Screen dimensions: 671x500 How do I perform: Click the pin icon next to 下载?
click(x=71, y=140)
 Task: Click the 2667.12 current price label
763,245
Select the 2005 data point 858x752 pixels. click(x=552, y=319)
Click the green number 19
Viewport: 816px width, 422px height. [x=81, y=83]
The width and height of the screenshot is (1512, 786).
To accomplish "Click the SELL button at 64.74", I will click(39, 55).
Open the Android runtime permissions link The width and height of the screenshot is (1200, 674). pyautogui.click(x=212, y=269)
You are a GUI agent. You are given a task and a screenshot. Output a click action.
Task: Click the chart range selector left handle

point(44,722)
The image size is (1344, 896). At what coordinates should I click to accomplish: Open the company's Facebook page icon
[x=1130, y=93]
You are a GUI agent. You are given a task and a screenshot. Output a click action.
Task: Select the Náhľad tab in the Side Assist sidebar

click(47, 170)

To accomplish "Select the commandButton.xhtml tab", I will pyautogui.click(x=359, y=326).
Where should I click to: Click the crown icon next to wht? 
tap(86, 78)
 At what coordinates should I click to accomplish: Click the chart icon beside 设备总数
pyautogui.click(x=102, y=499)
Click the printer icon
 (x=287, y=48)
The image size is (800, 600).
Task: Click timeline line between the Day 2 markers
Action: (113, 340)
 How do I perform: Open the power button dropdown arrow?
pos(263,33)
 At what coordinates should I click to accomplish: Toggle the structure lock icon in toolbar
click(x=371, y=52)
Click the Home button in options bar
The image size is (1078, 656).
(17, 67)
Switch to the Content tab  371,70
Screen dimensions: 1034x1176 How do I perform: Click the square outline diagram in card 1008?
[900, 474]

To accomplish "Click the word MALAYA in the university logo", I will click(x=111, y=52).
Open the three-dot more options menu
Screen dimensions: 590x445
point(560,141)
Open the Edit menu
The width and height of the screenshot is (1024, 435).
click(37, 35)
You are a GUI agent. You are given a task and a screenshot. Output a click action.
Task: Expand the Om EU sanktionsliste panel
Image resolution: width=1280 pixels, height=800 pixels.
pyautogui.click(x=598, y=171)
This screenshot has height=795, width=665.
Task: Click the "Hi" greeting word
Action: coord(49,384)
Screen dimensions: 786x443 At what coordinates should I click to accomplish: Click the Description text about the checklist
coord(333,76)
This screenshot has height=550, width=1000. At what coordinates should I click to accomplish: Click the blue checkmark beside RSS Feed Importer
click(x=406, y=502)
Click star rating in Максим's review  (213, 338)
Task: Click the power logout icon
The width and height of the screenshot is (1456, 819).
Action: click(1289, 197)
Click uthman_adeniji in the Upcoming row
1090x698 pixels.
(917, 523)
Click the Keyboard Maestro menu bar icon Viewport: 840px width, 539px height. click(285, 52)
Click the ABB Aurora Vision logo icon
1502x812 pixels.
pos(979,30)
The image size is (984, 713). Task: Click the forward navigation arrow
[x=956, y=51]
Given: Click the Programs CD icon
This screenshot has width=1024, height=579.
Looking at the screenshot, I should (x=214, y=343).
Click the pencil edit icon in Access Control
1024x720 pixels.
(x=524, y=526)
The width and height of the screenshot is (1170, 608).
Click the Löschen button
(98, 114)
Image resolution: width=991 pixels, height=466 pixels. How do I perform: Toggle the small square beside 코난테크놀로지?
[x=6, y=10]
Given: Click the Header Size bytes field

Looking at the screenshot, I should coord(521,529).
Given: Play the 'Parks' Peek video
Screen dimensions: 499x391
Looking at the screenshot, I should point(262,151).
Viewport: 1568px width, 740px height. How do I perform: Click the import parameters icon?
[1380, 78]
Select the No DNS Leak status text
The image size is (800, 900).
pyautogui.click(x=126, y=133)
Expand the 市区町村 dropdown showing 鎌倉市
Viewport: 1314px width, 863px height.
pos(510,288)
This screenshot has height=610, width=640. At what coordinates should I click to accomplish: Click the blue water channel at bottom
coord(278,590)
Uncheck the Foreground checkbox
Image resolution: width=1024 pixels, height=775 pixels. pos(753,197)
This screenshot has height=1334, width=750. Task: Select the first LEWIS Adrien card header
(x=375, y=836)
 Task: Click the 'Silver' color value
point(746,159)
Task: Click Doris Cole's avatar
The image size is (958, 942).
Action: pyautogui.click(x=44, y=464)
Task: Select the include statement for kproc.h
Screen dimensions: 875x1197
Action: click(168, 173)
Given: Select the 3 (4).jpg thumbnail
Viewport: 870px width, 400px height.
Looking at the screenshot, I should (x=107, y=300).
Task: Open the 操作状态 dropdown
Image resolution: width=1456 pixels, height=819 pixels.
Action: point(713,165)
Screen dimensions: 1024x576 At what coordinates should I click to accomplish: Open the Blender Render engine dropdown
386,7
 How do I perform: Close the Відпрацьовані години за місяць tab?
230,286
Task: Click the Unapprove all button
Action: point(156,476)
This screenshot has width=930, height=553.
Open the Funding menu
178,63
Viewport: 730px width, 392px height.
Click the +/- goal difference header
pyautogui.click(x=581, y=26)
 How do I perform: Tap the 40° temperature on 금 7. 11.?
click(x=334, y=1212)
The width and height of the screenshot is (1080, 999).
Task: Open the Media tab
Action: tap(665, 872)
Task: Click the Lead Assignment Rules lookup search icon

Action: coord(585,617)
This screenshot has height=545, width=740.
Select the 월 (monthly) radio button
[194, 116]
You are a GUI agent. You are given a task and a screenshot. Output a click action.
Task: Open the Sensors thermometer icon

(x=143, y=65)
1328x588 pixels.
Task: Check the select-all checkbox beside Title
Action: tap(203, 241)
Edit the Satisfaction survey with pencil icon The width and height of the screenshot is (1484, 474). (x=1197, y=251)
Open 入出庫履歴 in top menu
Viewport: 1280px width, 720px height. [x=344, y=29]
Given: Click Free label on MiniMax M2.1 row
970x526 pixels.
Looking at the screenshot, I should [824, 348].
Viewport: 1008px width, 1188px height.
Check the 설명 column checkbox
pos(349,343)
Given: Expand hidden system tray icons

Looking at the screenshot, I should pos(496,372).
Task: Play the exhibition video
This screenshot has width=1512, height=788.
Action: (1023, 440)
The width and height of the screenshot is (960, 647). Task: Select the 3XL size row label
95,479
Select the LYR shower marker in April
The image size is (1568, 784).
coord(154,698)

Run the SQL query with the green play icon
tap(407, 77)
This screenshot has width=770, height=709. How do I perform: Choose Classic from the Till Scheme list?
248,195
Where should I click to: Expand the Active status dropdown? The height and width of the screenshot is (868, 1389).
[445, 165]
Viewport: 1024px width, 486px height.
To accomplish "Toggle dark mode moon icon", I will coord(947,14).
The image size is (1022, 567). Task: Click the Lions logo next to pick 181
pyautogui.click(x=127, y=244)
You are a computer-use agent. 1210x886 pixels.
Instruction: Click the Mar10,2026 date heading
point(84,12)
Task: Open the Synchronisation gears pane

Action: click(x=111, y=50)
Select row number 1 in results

▬▬▬

■ **Problem statement**
Return the whole listing, word for word.

■ **Task output**
Screen dimensions: 671x500 How do I perform: Click the pin icon next to 下载?
click(x=71, y=140)
 Task: Click the 2667.12 current price label
763,245
Select the 2005 data point 858x752 pixels. click(x=552, y=319)
Click the green number 19
Viewport: 816px width, 422px height. [x=81, y=83]
The width and height of the screenshot is (1512, 786).
To accomplish "Click the SELL button at 64.74", I will click(39, 55).
Open the Android runtime permissions link The width and height of the screenshot is (1200, 674). pyautogui.click(x=212, y=269)
You are a GUI agent. You are given a task and a screenshot. Output a click action.
Task: Click the chart range selector left handle

point(44,722)
The image size is (1344, 896). At what coordinates should I click to accomplish: Open the company's Facebook page icon
[x=1130, y=93]
You are a GUI agent. You are given a task and a screenshot. Output a click action.
Task: Select the Náhľad tab in the Side Assist sidebar

click(47, 170)

To accomplish "Select the commandButton.xhtml tab", I will pyautogui.click(x=359, y=326).
Where should I click to: Click the crown icon next to wht? 
tap(86, 78)
 At what coordinates should I click to accomplish: Click the chart icon beside 设备总数
pyautogui.click(x=102, y=499)
Click the printer icon
 (x=287, y=48)
The image size is (800, 600).
Task: Click timeline line between the Day 2 markers
Action: (113, 340)
 How do I perform: Open the power button dropdown arrow?
pos(263,33)
 At what coordinates should I click to accomplish: Toggle the structure lock icon in toolbar
click(x=371, y=52)
Click the Home button in options bar
The image size is (1078, 656).
(17, 67)
Switch to the Content tab  371,70
Screen dimensions: 1034x1176 How do I perform: Click the square outline diagram in card 1008?
[900, 474]

To accomplish "Click the word MALAYA in the university logo", I will click(x=111, y=52).
Open the three-dot more options menu
Screen dimensions: 590x445
point(560,141)
Open the Edit menu
The width and height of the screenshot is (1024, 435).
click(37, 35)
You are a GUI agent. You are given a task and a screenshot. Output a click action.
Task: Expand the Om EU sanktionsliste panel
Image resolution: width=1280 pixels, height=800 pixels.
pyautogui.click(x=598, y=171)
This screenshot has height=795, width=665.
Task: Click the "Hi" greeting word
Action: coord(49,384)
Screen dimensions: 786x443 At what coordinates should I click to accomplish: Click the Description text about the checklist
coord(333,76)
This screenshot has height=550, width=1000. At what coordinates should I click to accomplish: Click the blue checkmark beside RSS Feed Importer
click(x=406, y=502)
Click star rating in Максим's review  (213, 338)
Task: Click the power logout icon
The width and height of the screenshot is (1456, 819).
Action: click(1289, 197)
Click uthman_adeniji in the Upcoming row
1090x698 pixels.
(917, 523)
Click the Keyboard Maestro menu bar icon Viewport: 840px width, 539px height. click(285, 52)
Click the ABB Aurora Vision logo icon
1502x812 pixels.
pos(979,30)
The image size is (984, 713). Task: Click the forward navigation arrow
[x=956, y=51]
Given: Click the Programs CD icon
This screenshot has width=1024, height=579.
Looking at the screenshot, I should (x=214, y=343).
Click the pencil edit icon in Access Control
1024x720 pixels.
(x=524, y=526)
The width and height of the screenshot is (1170, 608).
Click the Löschen button
(98, 114)
Image resolution: width=991 pixels, height=466 pixels. How do I perform: Toggle the small square beside 코난테크놀로지?
[x=6, y=10]
Given: Click the Header Size bytes field

Looking at the screenshot, I should coord(521,529).
Given: Play the 'Parks' Peek video
Screen dimensions: 499x391
Looking at the screenshot, I should point(262,151).
Viewport: 1568px width, 740px height. How do I perform: Click the import parameters icon?
[1380, 78]
Select the No DNS Leak status text
The image size is (800, 900).
pyautogui.click(x=126, y=133)
Expand the 市区町村 dropdown showing 鎌倉市
Viewport: 1314px width, 863px height.
pos(510,288)
This screenshot has height=610, width=640. At what coordinates should I click to accomplish: Click the blue water channel at bottom
coord(278,590)
Uncheck the Foreground checkbox
Image resolution: width=1024 pixels, height=775 pixels. pos(753,197)
This screenshot has height=1334, width=750. Task: Select the first LEWIS Adrien card header
(x=375, y=836)
 Task: Click the 'Silver' color value
point(746,159)
Task: Click Doris Cole's avatar
The image size is (958, 942).
Action: pyautogui.click(x=44, y=464)
Task: Select the include statement for kproc.h
Screen dimensions: 875x1197
Action: click(168, 173)
Given: Select the 3 (4).jpg thumbnail
Viewport: 870px width, 400px height.
Looking at the screenshot, I should (x=107, y=300).
Task: Open the 操作状态 dropdown
Image resolution: width=1456 pixels, height=819 pixels.
Action: point(713,165)
Screen dimensions: 1024x576 At what coordinates should I click to accomplish: Open the Blender Render engine dropdown
386,7
 How do I perform: Close the Відпрацьовані години за місяць tab?
230,286
Task: Click the Unapprove all button
Action: point(156,476)
This screenshot has width=930, height=553.
Open the Funding menu
178,63
Viewport: 730px width, 392px height.
Click the +/- goal difference header
pyautogui.click(x=581, y=26)
 How do I perform: Tap the 40° temperature on 금 7. 11.?
click(x=334, y=1212)
The width and height of the screenshot is (1080, 999).
Task: Open the Media tab
Action: tap(665, 872)
Task: Click the Lead Assignment Rules lookup search icon

Action: coord(585,617)
This screenshot has height=545, width=740.
Select the 월 (monthly) radio button
[194, 116]
You are a GUI agent. You are given a task and a screenshot. Output a click action.
Task: Open the Sensors thermometer icon

(x=143, y=65)
1328x588 pixels.
Task: Check the select-all checkbox beside Title
Action: tap(203, 241)
Edit the Satisfaction survey with pencil icon The width and height of the screenshot is (1484, 474). (x=1197, y=251)
Open 入出庫履歴 in top menu
Viewport: 1280px width, 720px height. [x=344, y=29]
Given: Click Free label on MiniMax M2.1 row
970x526 pixels.
Looking at the screenshot, I should [824, 348].
Viewport: 1008px width, 1188px height.
Check the 설명 column checkbox
pos(349,343)
Given: Expand hidden system tray icons

Looking at the screenshot, I should pos(496,372).
Task: Play the exhibition video
This screenshot has width=1512, height=788.
Action: (1023, 440)
The width and height of the screenshot is (960, 647). Task: Select the 3XL size row label
95,479
Select the LYR shower marker in April
The image size is (1568, 784).
coord(154,698)

Run the SQL query with the green play icon
tap(407, 77)
This screenshot has width=770, height=709. How do I perform: Choose Classic from the Till Scheme list?
248,195
Where should I click to: Expand the Active status dropdown? The height and width of the screenshot is (868, 1389).
[445, 165]
Viewport: 1024px width, 486px height.
To accomplish "Toggle dark mode moon icon", I will coord(947,14).
The image size is (1022, 567). Task: Click the Lions logo next to pick 181
pyautogui.click(x=127, y=244)
You are a computer-use agent. 1210x886 pixels.
Instruction: Click the Mar10,2026 date heading
point(84,12)
Task: Open the Synchronisation gears pane

Action: click(x=111, y=50)
Select row number 1 in results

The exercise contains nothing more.